Shark Found in Mpumalanga Pothole

Pothole-sharkMACHADODORP – A woman in the Mpumalanga province of South Africa was terrorised by a terrifying shark on Tuesday. Rosie Morrison of Newcastle-upon-Tyne was lounging in her favourite pothole on the R36 between Machadodorp and Mashishing (formerly Lydenburg) when the frightening incident occurred.

“I was just there, you know, relaxing with a good Danielle Steel and a glass of cheap Shiraz when I noticed that fin,” said Rosie, still jittery after her ordeal. “It was just looming… menacingly.”

Miss Morrison managed to evacuate from the murky water to the safety of dry tar before the vicious aquatic beast could gnash off one of her legs.

The primary school teacher affirmed that the swift reaction of bystanders is what ultimately saved her life from coming to a gruesome end. “I wanted to jump out in horror immediately, but my friend Alison [Botha] insisted that we take a picture for her Instagram first,” she whispered. “Luckily she’s very quick with a camera, and I still made it out in time.”

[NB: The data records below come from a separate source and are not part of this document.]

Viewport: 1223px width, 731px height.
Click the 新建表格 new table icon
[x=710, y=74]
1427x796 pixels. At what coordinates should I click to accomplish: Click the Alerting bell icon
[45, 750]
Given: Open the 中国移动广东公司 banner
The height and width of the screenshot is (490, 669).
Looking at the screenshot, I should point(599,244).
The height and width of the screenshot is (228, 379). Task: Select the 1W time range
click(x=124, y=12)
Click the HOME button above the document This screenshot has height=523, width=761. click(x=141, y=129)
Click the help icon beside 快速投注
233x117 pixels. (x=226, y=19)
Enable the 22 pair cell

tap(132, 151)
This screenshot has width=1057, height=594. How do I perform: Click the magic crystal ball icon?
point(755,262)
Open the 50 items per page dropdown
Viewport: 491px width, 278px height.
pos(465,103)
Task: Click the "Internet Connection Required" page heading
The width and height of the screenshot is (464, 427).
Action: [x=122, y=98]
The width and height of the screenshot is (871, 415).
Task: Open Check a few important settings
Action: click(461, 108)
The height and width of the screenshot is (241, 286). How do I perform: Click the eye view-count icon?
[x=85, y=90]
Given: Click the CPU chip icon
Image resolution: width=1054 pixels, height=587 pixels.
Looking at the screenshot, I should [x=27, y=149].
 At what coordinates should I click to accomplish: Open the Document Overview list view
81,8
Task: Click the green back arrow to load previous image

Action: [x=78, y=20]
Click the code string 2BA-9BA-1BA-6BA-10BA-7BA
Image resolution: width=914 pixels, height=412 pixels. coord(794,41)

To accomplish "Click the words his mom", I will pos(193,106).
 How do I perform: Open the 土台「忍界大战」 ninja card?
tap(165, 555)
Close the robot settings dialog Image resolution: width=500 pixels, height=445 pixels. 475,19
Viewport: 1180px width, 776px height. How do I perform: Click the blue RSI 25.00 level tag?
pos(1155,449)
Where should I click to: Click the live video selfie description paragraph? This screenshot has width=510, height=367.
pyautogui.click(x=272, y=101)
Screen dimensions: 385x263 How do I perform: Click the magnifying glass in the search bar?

The Mpumalanga Transport Department took note of the incident and stated that they will deal with the threat as soon as bureaucratically possible. “We will take every conceivable precaution to ensure people are safe from shark attacks,” asserted department spokesman Dumisani Malamule. “In the next financial year we will allocate funds to install shark nets over every pothole on every road in the province.”

Pothole Shark Hunter

An MTPA shark hunter hard at work.

An enquiry by the Mpumalanga Tourism and Parks Agency (MTPA) found that there is a steady proliferation of sharks in Mpumalanga potholes. “We are as of yet unable to determine where they come from,” said conservation expert Fanie Venter from the MTPA. “Although we suspect the rising number of larger potholes may be creating a suitable breeding environment for sharks.

The MTPA regards these pothole sharks as a pest. “Sharks are not indigenous to the area and must be eradicated in order to preserve the natural beauty of the province’s potholes,” he said.

Venter insists that fixing the potholes in order to wipe out the shark nuisance is not an option. He claims that potholes are essential to the area’s tourism industry. “People come here from the big cities to drive around and look at animals,” he exclaimed. “What are they going to talk about at work on Monday morning over a cup of Ricoffee if there are no bad roads for them to fuss about endlessly?”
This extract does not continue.